• _WHAT THE EXERCISE ASKS_
Copy each line from the entries that the word "CAPSUNI" appears in.

• _DATA_
+++
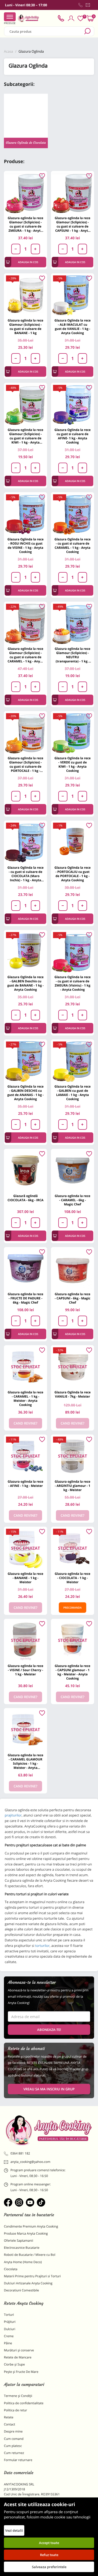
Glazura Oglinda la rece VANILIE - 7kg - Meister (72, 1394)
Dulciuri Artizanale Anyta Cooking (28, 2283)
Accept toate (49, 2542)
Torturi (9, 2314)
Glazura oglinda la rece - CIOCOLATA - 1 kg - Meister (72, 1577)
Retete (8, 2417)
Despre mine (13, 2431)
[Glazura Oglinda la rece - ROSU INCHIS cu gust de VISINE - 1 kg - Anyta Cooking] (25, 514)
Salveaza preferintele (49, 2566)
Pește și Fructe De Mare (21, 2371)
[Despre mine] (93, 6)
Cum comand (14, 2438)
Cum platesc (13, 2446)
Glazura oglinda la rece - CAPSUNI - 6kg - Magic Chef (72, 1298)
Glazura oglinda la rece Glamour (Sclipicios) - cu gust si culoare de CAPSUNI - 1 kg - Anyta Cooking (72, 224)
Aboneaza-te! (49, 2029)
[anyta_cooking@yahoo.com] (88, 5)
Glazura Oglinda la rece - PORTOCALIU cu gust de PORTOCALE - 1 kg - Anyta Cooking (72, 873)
+++
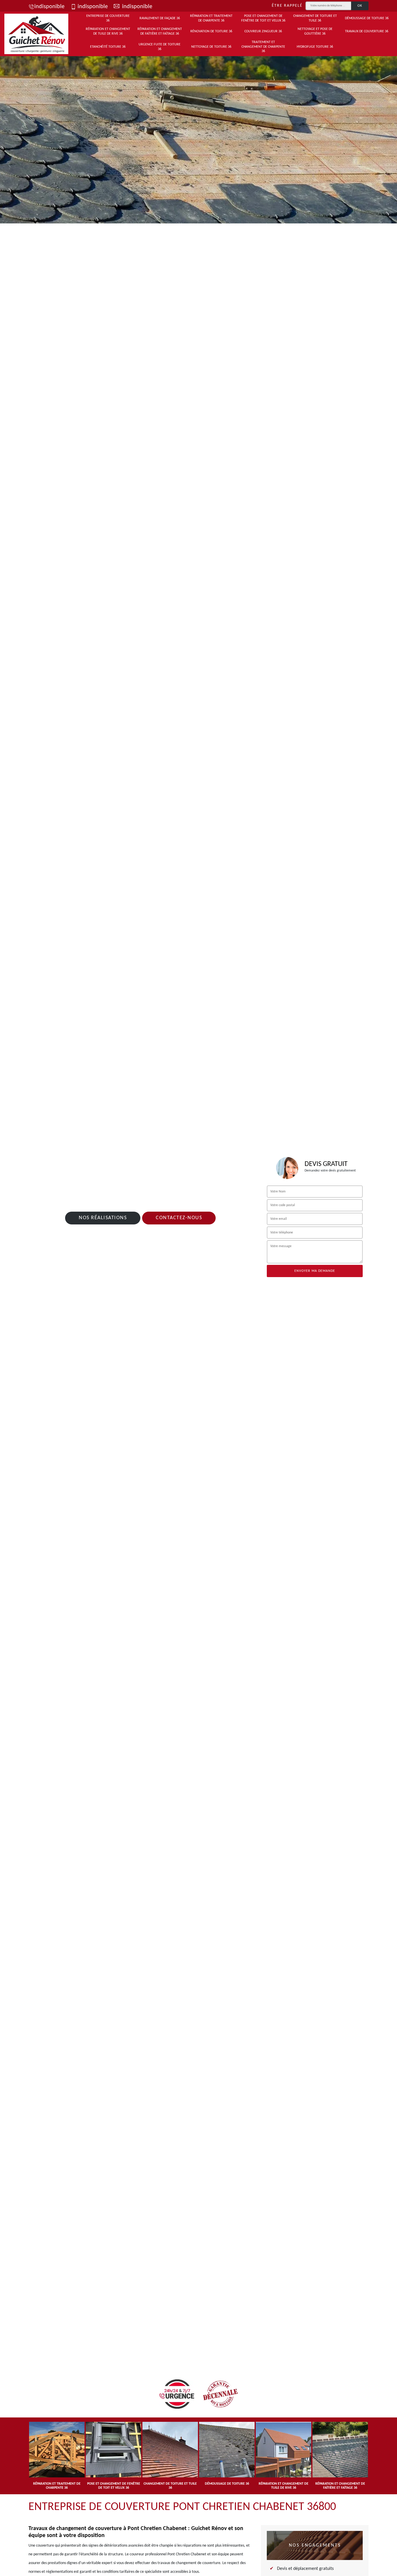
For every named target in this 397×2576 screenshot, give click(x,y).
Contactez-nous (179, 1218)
+++
• _ANSWER BOX_
Glazura oglinda la rece - CAPSUNI - 6kg - Magic Chef (72, 1298)
Glazura oglinda la rece Glamour (Sclipicios) - cu gust si culoare de CAPSUNI - 1 kg - Anyta Cooking (72, 224)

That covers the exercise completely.